Copy the lines below word for word, but leave out the pictures.

────────────────────────────────────────

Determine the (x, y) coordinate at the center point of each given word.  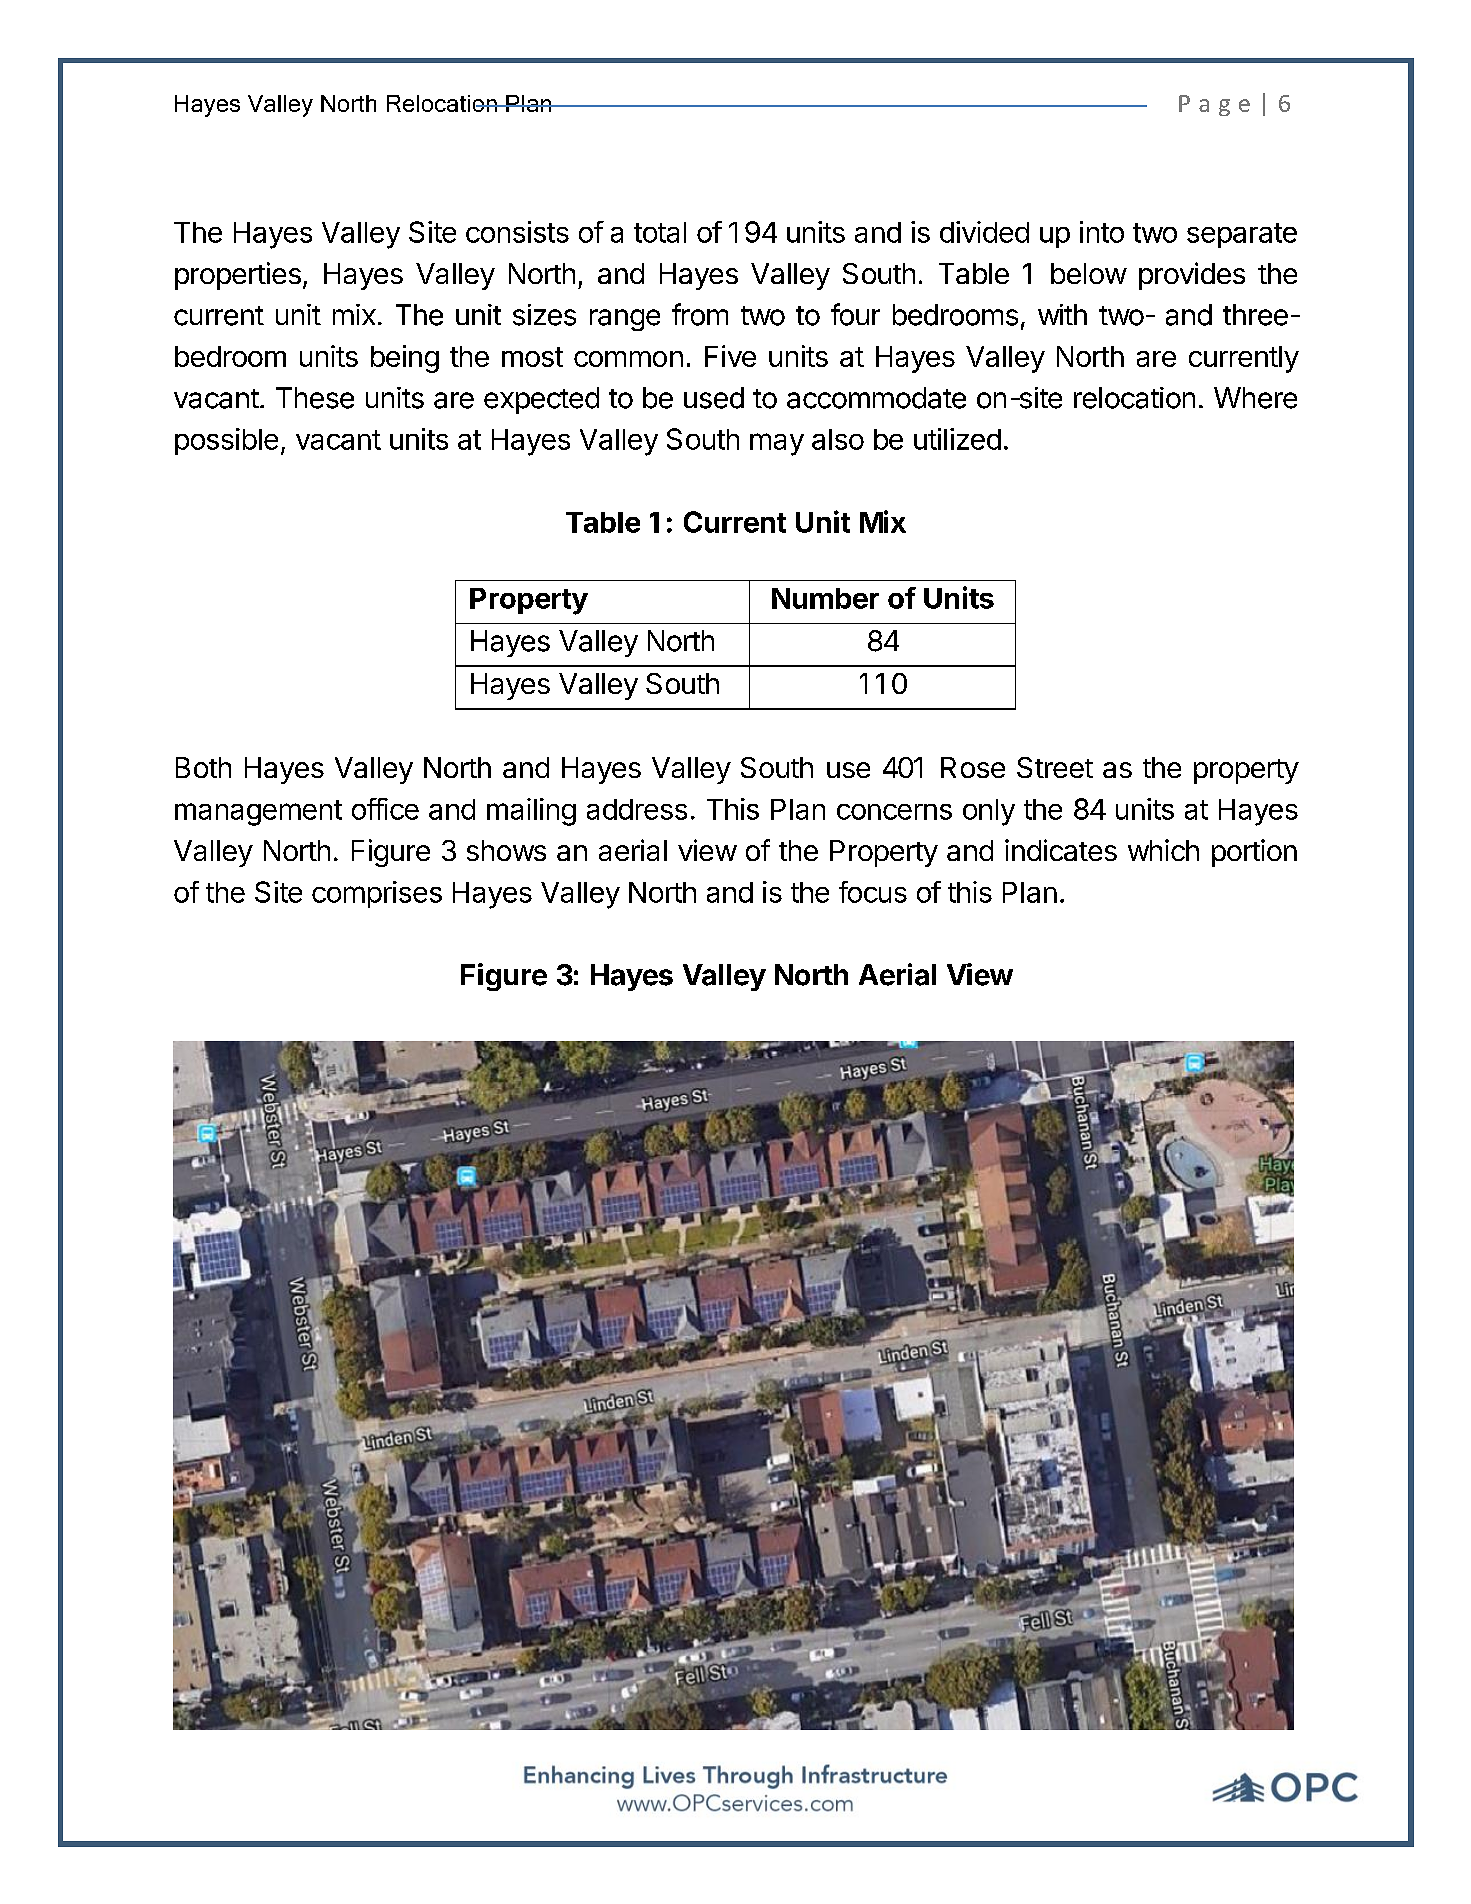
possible (226, 441)
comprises (377, 894)
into (1102, 232)
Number (825, 598)
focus (873, 892)
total (660, 232)
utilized (957, 439)
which (1163, 850)
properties (238, 276)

────────────────────────────────────────

* The completed task *
Determine the (x, y) coordinate at the center point of each given word.  
possible (226, 441)
comprises (377, 894)
into (1102, 232)
Number (825, 598)
focus (873, 892)
total (660, 232)
utilized (957, 439)
which (1163, 850)
properties (238, 276)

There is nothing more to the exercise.